Scientists from Harvard University invent a solution composed of IL-4 and gold nanoparticles that speed up muscle regeneration by increasing the amount of anti-inflammatory macrophages at the injury-site.
“By exploiting the inflammatory response, this technology may significantly improve the therapeutic and functional outcomes of existing treatments that focus on the direct regeneration of muscle,” Theresa Raimondo, a graduate student in the Wyss Institute at Harvard University and first author on the study, said in a press release.
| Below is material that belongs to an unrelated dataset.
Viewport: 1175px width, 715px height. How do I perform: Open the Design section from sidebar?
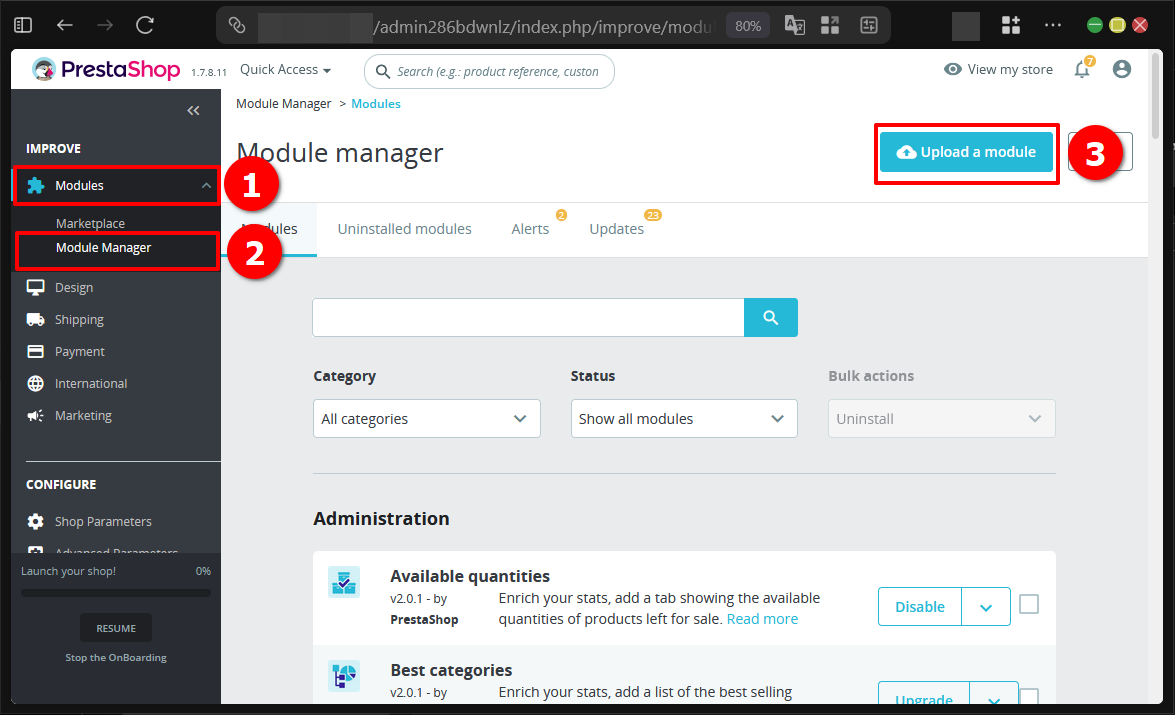pyautogui.click(x=71, y=287)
IL-4 a cytokine that galvanizes the differentiation of other cells can help balance the pro-inflammatory and anti-inflammatory macrophages responsible for regulating the bodies healing response to muscular damage. The problem in the case of inflammation, is that the area is over-flooded with pro-inflammatory macrophages, a type of cell regulated by IL-4. In order to reverse the scenario Harvard researchers tested Il-4 bound to gold nanoparticles as an anchoring mechanism, against free-floating IL-4 in living human cells.
What they found, is that nanoparticle-bound IL-4 doubled the percentage of anti-inflammatory macrophages and reduced the number of pro-inflammatory macrophages. In this case the IL-4 gold nano-particle formula was injected within three days of the injury.
Again, the key take away here is that gold nanoparticles keep IL-4 from being washed away by the bloodstream or absolved by any other tissue. Based on tests conducted with an isolated population of mice the experimental group demonstrated a significant increase in muscle fiber density after 15 days compared to the control group who was not injected. Musculature in the experimental group also contracted with more force and speed than the control group.
David Mooney, a researcher on the study, said. “This work demonstrates that modulating the inflammatory response is a potent method for promoting the regeneration of functional tissues, and that IL-4 nanoparticles can promote the M2 macrophages phenotype in the context of injury in vivo, which opens the door to many exciting research directions,”
Naomi Wallas, Head of Rice University creates a gold nano-particle based treatment to prostate cancer. What sticks out about this particular method is that it can treat prostate cancer without a lot of the common side effects.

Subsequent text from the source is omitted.